O termo de fomento tem valor estimado em R$ 44,5 milhões e prevê a implantação de Salas Lilases e a modernização de Centros Especializados de Atendimento à Mulher (CEAMs). Segundo o relatório, aproximadamente R$ 17 milhões, o equivalente a cerca de 38% do valor total, estão destinados a serviços de assessoria e consultoria.
A proporção dos recursos prevista para esses serviços levantou questionamentos sobre a compatibilidade das despesas com o objetivo principal do chamamento. Diante dos apontamentos, a Casa Civil determinou que o processo passe por novas avaliações antes de avançar.
Entre as medidas recomendadas estão análises técnica, jurídica e orçamentária, além da verificação da legislação utilizada como fundamento do termo de fomento e da compatibilidade dos preços e da composição dos custos com os valores praticados no mercado.
O Tribunal de Contas do Estado do Rio de Janeiro (TCE-RJ) também foi acionado para analisar o chamamento.
O governo estadual poderá revisar ou cancelar o procedimento caso sejam identificadas irregularidades, ausência de justificativas ou inadequação dos custos, conforme as regras aplicáveis.

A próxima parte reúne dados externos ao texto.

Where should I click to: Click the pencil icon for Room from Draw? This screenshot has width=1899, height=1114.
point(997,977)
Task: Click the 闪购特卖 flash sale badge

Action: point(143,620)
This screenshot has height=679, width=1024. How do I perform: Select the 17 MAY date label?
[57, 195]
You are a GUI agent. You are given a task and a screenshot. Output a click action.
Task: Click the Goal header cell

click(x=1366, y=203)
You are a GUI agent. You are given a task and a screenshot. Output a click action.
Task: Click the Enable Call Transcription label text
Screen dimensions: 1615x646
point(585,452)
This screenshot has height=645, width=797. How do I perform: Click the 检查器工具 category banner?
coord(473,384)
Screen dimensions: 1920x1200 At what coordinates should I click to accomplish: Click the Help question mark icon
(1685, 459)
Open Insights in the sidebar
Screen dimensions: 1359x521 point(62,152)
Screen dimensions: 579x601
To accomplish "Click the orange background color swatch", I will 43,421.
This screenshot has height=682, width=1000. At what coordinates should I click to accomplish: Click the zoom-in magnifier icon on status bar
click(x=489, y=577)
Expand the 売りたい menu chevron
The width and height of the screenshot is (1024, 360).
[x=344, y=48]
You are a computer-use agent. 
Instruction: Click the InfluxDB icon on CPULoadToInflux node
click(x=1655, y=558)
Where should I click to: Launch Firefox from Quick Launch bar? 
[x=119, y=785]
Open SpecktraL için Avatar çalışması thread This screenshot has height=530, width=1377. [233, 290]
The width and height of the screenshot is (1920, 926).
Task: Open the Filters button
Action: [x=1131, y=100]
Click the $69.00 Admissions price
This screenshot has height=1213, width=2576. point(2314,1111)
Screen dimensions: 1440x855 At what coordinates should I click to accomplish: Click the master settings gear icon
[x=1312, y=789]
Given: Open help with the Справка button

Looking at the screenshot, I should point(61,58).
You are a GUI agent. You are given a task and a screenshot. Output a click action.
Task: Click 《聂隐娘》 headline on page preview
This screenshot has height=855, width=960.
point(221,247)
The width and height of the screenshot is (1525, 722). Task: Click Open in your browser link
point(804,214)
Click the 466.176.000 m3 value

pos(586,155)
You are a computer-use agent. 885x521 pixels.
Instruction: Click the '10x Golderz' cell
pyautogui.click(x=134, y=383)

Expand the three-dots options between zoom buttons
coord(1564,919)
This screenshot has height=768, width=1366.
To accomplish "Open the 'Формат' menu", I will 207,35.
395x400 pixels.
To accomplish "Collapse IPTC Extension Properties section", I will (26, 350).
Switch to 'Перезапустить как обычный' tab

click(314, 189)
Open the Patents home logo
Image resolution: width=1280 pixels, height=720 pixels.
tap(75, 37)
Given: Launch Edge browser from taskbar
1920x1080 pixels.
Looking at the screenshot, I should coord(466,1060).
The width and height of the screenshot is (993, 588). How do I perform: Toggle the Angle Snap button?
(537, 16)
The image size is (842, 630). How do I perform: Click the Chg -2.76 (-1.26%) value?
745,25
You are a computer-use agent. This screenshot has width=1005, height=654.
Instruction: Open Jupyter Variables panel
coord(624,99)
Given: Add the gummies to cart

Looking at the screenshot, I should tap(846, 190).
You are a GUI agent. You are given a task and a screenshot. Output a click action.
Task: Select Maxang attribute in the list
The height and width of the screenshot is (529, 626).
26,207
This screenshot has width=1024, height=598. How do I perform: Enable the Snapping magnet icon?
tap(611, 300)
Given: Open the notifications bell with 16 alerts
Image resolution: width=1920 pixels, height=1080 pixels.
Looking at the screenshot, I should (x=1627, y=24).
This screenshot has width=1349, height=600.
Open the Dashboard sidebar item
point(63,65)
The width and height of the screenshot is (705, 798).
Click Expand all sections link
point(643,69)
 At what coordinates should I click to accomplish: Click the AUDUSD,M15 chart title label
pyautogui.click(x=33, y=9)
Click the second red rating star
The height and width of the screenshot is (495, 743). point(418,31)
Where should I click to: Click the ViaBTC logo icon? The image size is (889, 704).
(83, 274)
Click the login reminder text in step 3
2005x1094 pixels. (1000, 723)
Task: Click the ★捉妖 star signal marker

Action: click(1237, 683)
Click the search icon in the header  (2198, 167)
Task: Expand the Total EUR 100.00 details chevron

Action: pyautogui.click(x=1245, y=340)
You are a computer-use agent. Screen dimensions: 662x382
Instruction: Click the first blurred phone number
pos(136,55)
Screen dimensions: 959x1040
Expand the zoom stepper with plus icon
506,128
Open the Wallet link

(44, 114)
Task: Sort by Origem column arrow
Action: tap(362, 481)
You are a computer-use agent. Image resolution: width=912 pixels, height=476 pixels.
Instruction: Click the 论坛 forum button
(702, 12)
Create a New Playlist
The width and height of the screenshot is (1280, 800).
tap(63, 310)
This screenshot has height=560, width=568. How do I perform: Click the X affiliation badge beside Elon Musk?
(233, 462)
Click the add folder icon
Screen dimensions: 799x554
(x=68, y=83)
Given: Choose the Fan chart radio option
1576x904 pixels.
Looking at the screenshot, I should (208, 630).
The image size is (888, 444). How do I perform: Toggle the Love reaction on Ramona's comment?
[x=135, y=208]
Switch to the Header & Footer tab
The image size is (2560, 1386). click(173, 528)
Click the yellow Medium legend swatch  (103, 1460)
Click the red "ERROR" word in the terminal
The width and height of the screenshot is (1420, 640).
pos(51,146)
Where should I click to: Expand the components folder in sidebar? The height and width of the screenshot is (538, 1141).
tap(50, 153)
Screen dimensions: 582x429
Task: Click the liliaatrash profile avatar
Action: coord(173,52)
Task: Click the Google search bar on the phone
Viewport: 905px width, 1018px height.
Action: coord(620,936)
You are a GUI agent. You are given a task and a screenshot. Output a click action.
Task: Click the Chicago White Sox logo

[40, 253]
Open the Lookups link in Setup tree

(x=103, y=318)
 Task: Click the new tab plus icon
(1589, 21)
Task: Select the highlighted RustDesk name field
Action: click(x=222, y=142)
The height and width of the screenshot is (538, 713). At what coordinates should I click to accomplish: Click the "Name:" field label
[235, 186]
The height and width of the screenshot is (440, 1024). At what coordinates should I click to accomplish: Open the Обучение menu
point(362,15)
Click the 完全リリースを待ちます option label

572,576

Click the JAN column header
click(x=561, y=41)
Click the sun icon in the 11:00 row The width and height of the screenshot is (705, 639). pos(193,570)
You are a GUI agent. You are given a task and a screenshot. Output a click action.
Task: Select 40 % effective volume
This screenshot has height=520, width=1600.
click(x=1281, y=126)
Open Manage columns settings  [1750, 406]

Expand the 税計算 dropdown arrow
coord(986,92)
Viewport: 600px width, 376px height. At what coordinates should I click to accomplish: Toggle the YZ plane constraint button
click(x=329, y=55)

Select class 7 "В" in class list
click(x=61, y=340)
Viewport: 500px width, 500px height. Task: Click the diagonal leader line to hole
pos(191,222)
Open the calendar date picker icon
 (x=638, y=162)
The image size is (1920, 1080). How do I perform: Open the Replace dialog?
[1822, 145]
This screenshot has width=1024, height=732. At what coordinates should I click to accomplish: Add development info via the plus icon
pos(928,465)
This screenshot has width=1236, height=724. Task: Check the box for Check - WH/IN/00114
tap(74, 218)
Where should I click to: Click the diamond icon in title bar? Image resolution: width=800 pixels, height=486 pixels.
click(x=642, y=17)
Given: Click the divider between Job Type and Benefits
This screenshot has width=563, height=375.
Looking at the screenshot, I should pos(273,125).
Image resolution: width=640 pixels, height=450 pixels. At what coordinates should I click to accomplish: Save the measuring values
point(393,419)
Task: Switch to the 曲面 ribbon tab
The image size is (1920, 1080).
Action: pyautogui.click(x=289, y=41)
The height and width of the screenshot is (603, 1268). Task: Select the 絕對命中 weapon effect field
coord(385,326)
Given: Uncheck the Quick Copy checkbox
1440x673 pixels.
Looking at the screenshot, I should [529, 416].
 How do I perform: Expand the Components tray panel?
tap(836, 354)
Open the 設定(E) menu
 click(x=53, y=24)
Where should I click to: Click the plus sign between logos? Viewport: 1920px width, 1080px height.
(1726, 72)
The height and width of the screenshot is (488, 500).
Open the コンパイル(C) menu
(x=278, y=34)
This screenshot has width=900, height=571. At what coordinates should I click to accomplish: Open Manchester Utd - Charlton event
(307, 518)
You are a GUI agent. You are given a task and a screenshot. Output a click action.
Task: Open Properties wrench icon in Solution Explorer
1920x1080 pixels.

O projeto prevê a implantação de 20 Salas Lilases e a modernização de três CEAMs, com execução inicialmente prevista para 24 meses. O termo de fomento nº 05/2026, firmado com a Associação Faculdade Instituto Universitário do Rio de Janeiro (Afiur), foi publicado no Diário Oficial e tem valor de R$ 44.500.830,00.
Até o momento, os apontamentos mencionados no relatório representam questionamentos e indícios que ainda serão analisados pelos órgãos competentes, não uma conclusão definitiva de irregularidade ou de desvio de recursos.